Excerpted text:
I walked out onto a perfect beach almost 2km in length. I saw yellow sand, clean but not clear Arabian Sea water, palm trees, blue sky, fishing boats, restaurants and beach huts. This is a place to relax, India’s wealthy, backpackers and holiday tourists come here to unwind and kick back. Please note, this is not a place to come if want to experience Indian culture and history. This was my indulgence. I’ve been really sick and I needed to recover. This was the perfect place. I swerved the party beaches of Anjuna, Baga and Vagator in the north and somehow managed to stay in this place for a week, due only to the lovely people I met there and the need to gather my thoughts from the last two manic months of experiences up North.
I check into a flimsy but cosy beach hut for around £4 a night. That’s right, I lived in a beach hut looking out onto the Arabian Sea. I awoke to the sound of water lapping onto the beach every morning. After sickness hit me hard in the polluted cities of Delhi, Agra and Varanasi the fresh air and relaxed pace of life in Palolem made me a proper happy fella! I’d go as far saying I was ecstatic. I ordered superb but over priced Indian food at a restaurant while getting to know a lovely Israeli girl. Huge smile firmly anchored on my face, I’m feeling pretty lucky right now.
I skipped down the beach, exploring the little there was to do, taking in and appreciating the hot sun on my skin and the cleanliness of the beach. The beach was quiet, no drunks, loud northerners or geeza southerners blaring dance music. This is a far cry from the trashy Spanish beaches I experienced in my younger scallywag days. This was lovely. There were even a small scattering of hot women in bikinis. Remember my lovelies, I’ve been up in the very traditional north where the small amount of women I have seen have been covered up and scared to even make eye contact with the opposite sex. I haven’t seen a hot woman wearing very little for what seems like an eternity. I love the female body. Women are extremely beautiful creatures but when you’ve experienced little contact with the opposite sex for over two months, this beauty grows tenfold. I forgot how much I love women .
To add length to my already huge smile, there’s lower tax on alcohol in Goa meaning a large bottle of cold Kingfisher only sets me back a pound. Thats the cheapest in India so far. Im delighted at the more relaxed attitude to life in the former Portugese state of Goa. I couldn’t stop smiling. Bloody bravo. This was a real treat, only fellow travellers in India will ever understand my highly positive emotional state at this point. I have loved every minute of this journey so far and Palolem was the chocolate fudge icing on my ridiculously large triple chocolate cake. High five!

Data excerpt:
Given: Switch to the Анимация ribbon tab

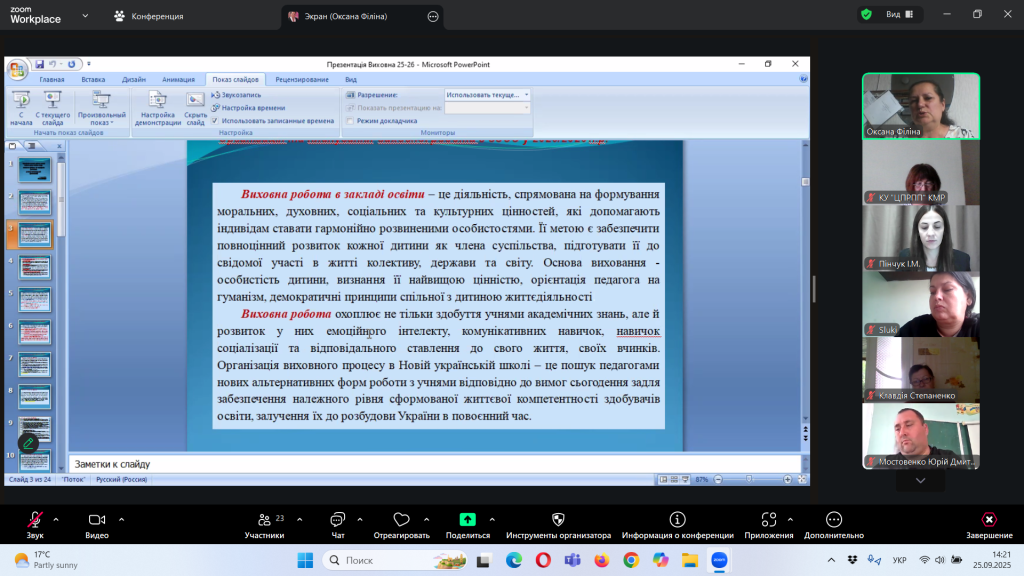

Exercises:
(a) Print the passage from the Palolem blog post starting with "I walked out" and going on through "experiences up North.".
(b) According to the Palolem blog post, how much does a large bottle of cold Kingfisher cost in Goa?
(c) For each statement, answer yes or no depending on whether it agrees with the Palolem blog post, and quote the words that decide it.
(i) The beach is almost 2km long.
(ii) The writer spent time at the party beaches of Anjuna, Baga and Vagator.
(iii) The beach had people blaring dance music.

In response:
(a)
I walked out onto a perfect beach almost 2km in length. I saw yellow sand, clean but not clear Arabian Sea water, palm trees, blue sky, fishing boats, restaurants and beach huts. This is a place to relax, India’s wealthy, backpackers and holiday tourists come here to unwind and kick back. Please note, this is not a place to come if want to experience Indian culture and history. This was my indulgence. I’ve been really sick and I needed to recover. This was the perfect place. I swerved the party beaches of Anjuna, Baga and Vagator in the north and somehow managed to stay in this place for a week, due only to the lovely people I met there and the need to gather my thoughts from the last two manic months of experiences up North.

(b) Only a pound.

(c)
(i) Yes: "I walked out onto a perfect beach almost 2km in length."
(ii) No: "I swerved the party beaches of Anjuna, Baga and Vagator in the north"
(iii) No: "The beach was quiet, no drunks, loud northerners or geeza southerners blaring dance music."